Type the entries out again exactly as they read, but leave every picture behind.
══ Material for the task
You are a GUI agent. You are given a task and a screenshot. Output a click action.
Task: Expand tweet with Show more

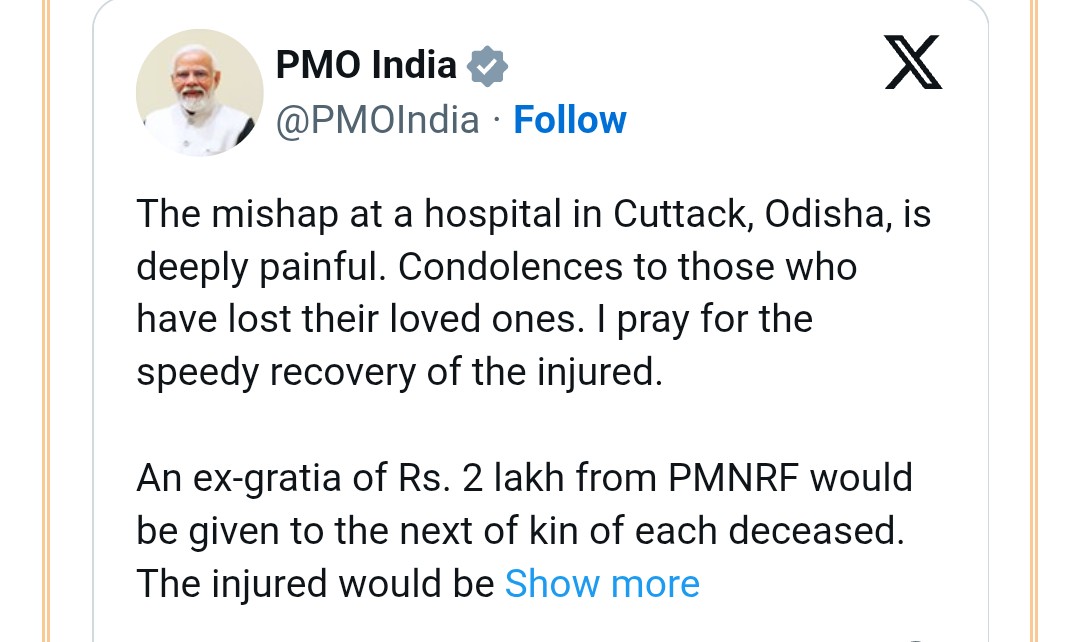tap(602, 583)
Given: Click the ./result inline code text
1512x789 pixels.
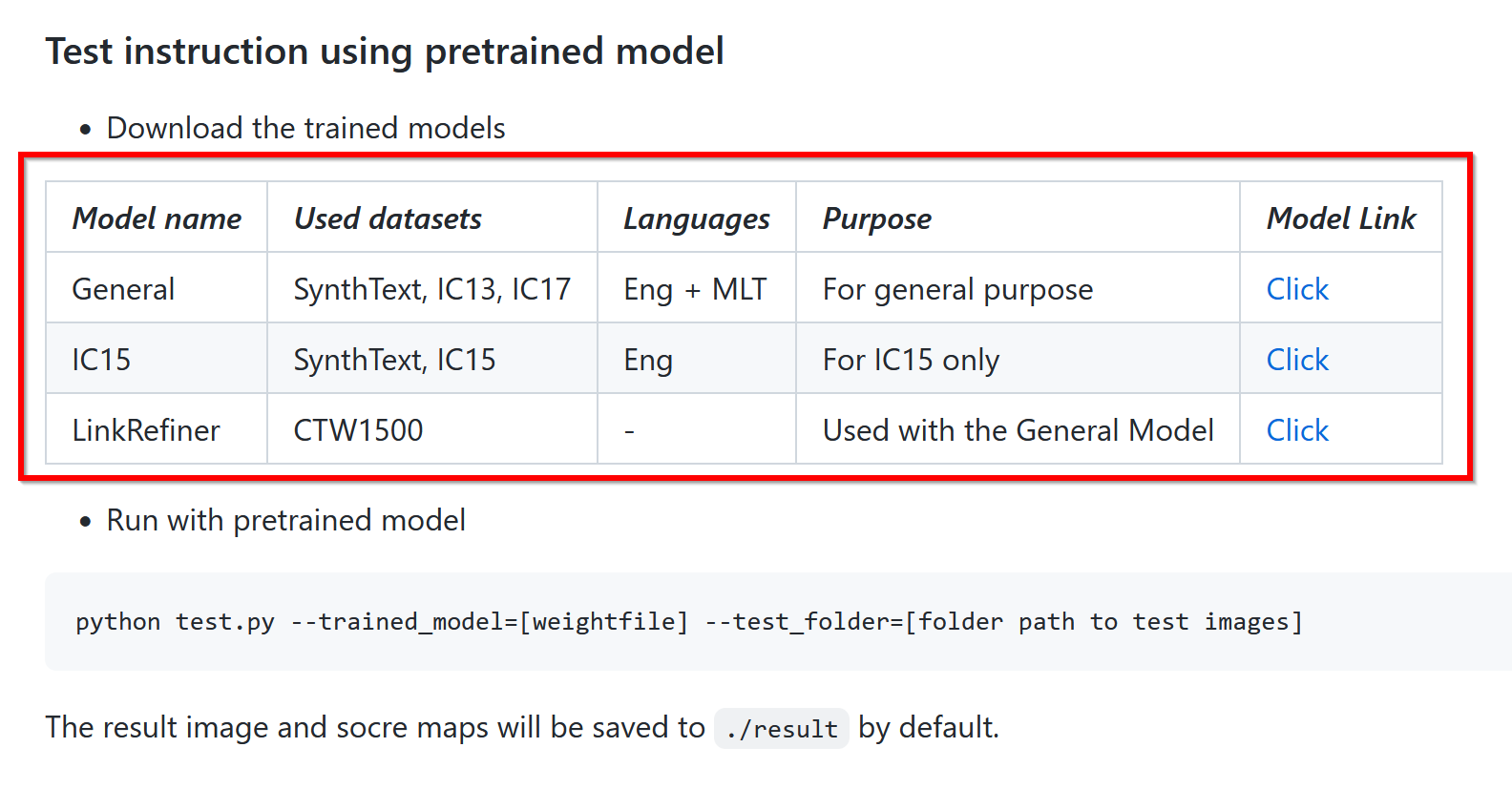Looking at the screenshot, I should (x=781, y=730).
════
*Output for this exercise:*
You are a GUI agent. You are given a task and a screenshot. Output a click action.
Task: Expand tweet with Show more

tap(602, 583)
Given: Click the ./result inline code text
1512x789 pixels.
Looking at the screenshot, I should (x=781, y=730).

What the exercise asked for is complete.